A recent post by Martin Shovel on the Creativity Works blog uses the Wordle website to support an interesting argument that David Cameron is a better speaker than Gordon Brown because he used fewer words of Latin origin in his conference speech than the prime minister did in his.
This reminded me of something I'd written in Lend Me Your Ears in the section comparing written and spoken language (pp. 79-80):
Using words that are hardly ever heard in everyday speech will also make it more difficult for an audience to understand the point you’re trying to get across. For example, the two columns in the example below contain sentences that convey the same message, but the lines on the left and right use different words. Just how much difference the alternative wording makes to the degree of formality and comprehensibility becomes very apparent as soon as you try reading the two versions aloud.

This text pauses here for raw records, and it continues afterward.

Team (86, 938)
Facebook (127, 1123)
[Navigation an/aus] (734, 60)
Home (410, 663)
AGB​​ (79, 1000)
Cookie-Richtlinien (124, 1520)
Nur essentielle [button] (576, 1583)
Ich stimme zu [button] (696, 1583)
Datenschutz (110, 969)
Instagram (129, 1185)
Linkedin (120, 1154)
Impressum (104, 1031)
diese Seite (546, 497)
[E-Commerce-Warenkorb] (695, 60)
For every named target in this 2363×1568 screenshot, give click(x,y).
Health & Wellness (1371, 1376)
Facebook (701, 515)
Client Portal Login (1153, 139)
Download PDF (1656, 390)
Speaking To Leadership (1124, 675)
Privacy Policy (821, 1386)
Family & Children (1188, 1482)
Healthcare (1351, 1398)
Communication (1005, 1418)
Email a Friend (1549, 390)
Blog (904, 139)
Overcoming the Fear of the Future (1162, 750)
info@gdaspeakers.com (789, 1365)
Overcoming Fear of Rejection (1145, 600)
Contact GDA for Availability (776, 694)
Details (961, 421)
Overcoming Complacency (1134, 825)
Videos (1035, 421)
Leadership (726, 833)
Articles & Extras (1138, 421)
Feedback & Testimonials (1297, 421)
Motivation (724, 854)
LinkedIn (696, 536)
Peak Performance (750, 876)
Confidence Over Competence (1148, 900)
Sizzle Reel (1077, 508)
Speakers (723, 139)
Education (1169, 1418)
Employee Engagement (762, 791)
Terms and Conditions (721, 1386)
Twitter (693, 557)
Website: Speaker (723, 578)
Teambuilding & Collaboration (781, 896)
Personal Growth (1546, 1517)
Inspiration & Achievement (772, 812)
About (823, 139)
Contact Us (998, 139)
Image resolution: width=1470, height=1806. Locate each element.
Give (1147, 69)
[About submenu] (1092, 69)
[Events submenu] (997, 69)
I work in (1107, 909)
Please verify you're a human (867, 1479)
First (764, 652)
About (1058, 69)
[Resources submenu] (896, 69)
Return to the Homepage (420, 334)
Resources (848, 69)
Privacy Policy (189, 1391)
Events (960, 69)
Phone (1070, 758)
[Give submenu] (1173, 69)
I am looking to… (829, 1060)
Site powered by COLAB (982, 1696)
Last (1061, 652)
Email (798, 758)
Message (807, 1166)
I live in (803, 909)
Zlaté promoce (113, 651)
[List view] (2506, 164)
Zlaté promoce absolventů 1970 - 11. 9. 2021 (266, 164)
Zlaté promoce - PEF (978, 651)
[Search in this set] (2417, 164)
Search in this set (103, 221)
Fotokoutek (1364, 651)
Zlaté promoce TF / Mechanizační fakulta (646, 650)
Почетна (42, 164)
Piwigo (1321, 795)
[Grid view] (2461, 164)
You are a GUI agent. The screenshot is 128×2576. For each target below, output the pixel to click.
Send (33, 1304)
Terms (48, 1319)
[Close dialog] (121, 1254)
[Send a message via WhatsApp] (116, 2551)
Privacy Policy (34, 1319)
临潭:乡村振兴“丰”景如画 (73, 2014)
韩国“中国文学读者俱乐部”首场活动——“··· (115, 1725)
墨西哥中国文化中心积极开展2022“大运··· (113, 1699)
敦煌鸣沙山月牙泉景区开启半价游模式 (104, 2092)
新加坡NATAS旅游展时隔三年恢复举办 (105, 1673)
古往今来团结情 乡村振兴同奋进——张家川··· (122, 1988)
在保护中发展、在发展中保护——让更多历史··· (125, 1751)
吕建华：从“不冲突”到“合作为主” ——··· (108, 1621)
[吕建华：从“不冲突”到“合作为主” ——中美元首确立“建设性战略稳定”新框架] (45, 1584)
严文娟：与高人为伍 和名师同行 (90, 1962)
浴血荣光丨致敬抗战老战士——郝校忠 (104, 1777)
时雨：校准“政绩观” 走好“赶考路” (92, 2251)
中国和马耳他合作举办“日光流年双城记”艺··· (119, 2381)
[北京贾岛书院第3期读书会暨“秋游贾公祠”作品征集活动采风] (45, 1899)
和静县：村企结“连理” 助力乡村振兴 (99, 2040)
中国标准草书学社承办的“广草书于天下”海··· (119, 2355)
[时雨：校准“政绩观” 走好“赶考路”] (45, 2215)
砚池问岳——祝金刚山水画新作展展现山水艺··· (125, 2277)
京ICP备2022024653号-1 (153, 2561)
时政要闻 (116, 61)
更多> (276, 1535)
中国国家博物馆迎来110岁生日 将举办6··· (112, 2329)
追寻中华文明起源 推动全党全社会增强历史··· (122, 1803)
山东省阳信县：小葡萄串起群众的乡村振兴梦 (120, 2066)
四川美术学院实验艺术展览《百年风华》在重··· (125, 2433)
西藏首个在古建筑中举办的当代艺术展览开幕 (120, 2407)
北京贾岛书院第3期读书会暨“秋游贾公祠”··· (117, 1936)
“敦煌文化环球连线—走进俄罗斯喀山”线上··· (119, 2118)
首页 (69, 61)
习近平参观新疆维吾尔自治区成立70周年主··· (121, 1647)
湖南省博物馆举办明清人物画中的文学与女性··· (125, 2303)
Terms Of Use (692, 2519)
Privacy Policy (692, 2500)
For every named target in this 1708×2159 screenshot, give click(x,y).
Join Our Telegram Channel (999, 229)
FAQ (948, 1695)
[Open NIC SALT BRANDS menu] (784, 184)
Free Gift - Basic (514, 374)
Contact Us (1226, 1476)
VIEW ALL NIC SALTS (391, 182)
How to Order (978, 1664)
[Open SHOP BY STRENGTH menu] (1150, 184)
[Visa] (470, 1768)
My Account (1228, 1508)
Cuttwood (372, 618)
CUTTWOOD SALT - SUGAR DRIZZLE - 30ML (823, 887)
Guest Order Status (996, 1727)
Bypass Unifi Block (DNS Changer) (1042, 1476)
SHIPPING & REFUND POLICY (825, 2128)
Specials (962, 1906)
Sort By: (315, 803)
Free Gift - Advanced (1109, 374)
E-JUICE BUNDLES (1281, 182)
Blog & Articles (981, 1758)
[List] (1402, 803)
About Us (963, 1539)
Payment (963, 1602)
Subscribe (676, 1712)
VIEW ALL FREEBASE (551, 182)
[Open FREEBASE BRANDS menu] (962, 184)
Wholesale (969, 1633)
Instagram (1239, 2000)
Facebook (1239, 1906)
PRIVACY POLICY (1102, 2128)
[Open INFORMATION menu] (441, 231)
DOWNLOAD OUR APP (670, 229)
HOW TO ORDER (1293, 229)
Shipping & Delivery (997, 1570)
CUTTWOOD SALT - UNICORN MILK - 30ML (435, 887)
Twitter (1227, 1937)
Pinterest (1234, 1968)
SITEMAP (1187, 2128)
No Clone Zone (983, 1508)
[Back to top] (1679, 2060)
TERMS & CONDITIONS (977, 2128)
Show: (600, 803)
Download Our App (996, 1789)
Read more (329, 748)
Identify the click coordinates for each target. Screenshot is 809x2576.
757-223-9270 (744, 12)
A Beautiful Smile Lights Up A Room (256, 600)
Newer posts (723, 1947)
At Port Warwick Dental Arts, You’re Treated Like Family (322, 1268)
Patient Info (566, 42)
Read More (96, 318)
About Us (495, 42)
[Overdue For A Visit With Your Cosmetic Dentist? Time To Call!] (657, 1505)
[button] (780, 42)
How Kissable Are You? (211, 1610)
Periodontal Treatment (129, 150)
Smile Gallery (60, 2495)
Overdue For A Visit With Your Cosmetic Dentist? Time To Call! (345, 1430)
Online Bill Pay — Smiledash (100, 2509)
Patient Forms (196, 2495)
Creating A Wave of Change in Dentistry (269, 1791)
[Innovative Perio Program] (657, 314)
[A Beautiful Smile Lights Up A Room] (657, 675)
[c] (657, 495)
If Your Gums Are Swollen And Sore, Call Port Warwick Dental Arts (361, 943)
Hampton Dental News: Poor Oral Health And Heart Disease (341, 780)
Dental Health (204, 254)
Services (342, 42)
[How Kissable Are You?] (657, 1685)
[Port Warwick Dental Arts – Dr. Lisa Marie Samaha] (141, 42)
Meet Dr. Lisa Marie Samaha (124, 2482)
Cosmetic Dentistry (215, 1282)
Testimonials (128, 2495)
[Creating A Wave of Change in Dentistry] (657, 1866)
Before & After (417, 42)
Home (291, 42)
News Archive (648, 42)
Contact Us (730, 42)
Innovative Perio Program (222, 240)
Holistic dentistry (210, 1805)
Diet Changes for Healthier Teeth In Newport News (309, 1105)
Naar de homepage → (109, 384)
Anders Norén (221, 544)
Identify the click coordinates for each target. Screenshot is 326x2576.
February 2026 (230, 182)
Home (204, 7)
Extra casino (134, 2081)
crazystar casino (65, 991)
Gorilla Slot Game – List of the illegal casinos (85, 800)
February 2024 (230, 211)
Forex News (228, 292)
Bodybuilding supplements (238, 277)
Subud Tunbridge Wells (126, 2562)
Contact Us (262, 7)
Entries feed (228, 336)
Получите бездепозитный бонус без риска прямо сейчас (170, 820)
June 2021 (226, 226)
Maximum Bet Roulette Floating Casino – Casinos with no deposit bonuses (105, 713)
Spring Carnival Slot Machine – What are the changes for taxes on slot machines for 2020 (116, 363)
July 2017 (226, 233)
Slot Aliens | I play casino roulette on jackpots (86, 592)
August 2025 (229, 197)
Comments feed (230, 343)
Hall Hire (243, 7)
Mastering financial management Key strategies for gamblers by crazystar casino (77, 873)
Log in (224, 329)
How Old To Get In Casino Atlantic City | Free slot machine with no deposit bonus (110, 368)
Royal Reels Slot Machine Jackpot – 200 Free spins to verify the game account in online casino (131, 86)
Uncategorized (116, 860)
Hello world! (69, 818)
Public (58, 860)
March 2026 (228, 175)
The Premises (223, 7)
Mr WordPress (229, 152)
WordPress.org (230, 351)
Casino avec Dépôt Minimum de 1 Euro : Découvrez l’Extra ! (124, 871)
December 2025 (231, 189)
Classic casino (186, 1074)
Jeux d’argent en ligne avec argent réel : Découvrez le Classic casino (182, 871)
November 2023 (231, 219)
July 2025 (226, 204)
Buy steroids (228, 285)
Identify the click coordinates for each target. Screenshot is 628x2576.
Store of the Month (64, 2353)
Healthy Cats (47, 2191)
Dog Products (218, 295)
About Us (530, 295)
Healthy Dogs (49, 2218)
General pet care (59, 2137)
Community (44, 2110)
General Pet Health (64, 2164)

Formal/written We shall endeavour to commence the enhancement programme forthwith in order to ensure that there is sufficient time to facilitate the dissemination of the relevant contractual documentation to purchasers ahead of the renovations being brought to completion. | Informal/spoken We shall try to begin the repairs immediately so that there’s enough time to send the contracts to buyers before the work is finished. |
7 comments:
Great post – thanks, Max. I think I may be able to throw some light on why John Major sounds like a nineteenth century man of letters trapped in the body of a late twentieth century trainee accountant.
It all comes down to his passion for the Victorian novelist Anthony Trollope. Major lists Trollope as his favourite author, and is even Vice President of the Trollope Society.
However, it's one thing to delight in the way your favourite author uses language, but quite another to model your everyday speech patterns on the way he writes – especially if he was born over a hundred years before you. And – to quote your blog post, Max – it's never a good decision to speak in the way that other people write unless you want to "sound much more stilted and 'unnatural' than you'd intended."
As evidence of my theory, here's a quote from the great man himself – that's Trollope, not Major! Read it and decide for yourself:
“Such young men are often awkward, ungainly, and not yet formed in their gait; they straggle with their limbs, and are shy; words do not come to them with ease, when words are required, among any but their accustomed associates. Social meetings are periods of penance to them, and any appearance in public will unnerve them. They go much about alone, and blush when women speak to them. In truth, they are not as yet men, whatever the number may be of their years; and, as they are no longer boys, the world has found for them the ungraceful name of hobbledehoy.”
Martin Shovel – http://www.creativityworks.net/blog
Your Trollope theory is very convincing - and reminds me of some of the discussion that followed a presentation on 'Majorspeak' I did at the Essex University post-1992 election conference.
One theme was that his relative lack of formal educational credentials had led him to model his speech on the way he considered more 'educated' people spoke.
Another was from someone who thought it resembled the way aldermen and other long-serving town councillors used to speak.
Both of which are consistent with your Trollope theory.
I'm absolutely convinced that Major's stilted speech patterns reflect his misconceived notions of how more 'educated' people should talk. The irony is that despite such eccentricity, he managed to achieve – to use a Major-style turn of phrase – the 'highest office in the land'.
Your point on education is absolutely spot on. You hear a very similar dialect amongst the auto didacts of the trade union movement - Kier Hardie, Ernie Bevin etc.
But I don't think it is necessarily always a negative.
Amongst union audiences, this archaic dialect has positive connotations, probably because it does discreetly invoke memories of Hardie/Bevin.
It worked pretty well for Major too. That whole 19th Century nostalgia thing ('milk maids cycling thru the morning mist to holy communion') was very much part of his image and charm... and let us never forget he won more votes in 92 than Blair did in 97.
He did indeed win the highest office in the land and the 'charm' factor certainly worked well for him in the 1992 election.
In fact, you've reminded me that an (opposition) MP told me just before polling day in 92 of his worry that Major's smile would be worth at least a million votes to the Tories.
And, in the light of the foregoing disscourses, I'm beginning to ponder whether it behoves me to retrospectively include him along with Grimond, Thatcher, Ashdown and Blair as having the 'je ne sais quoi' factor (discussed thither: http://bit.ly/JKoYI).
He was wearing some BIG glasses too!
When speakers use everyday language they sound more sincere to us.
There is nothing like jargon, of any sort or in any language, to turn us off completely.
Sir Ernest Gowers got it absolutely right when he wrote the Complete Plain Words way back in 1948.
One of the reasons why physical objects work so well as Visual Aids is that we can see exactly what they mean.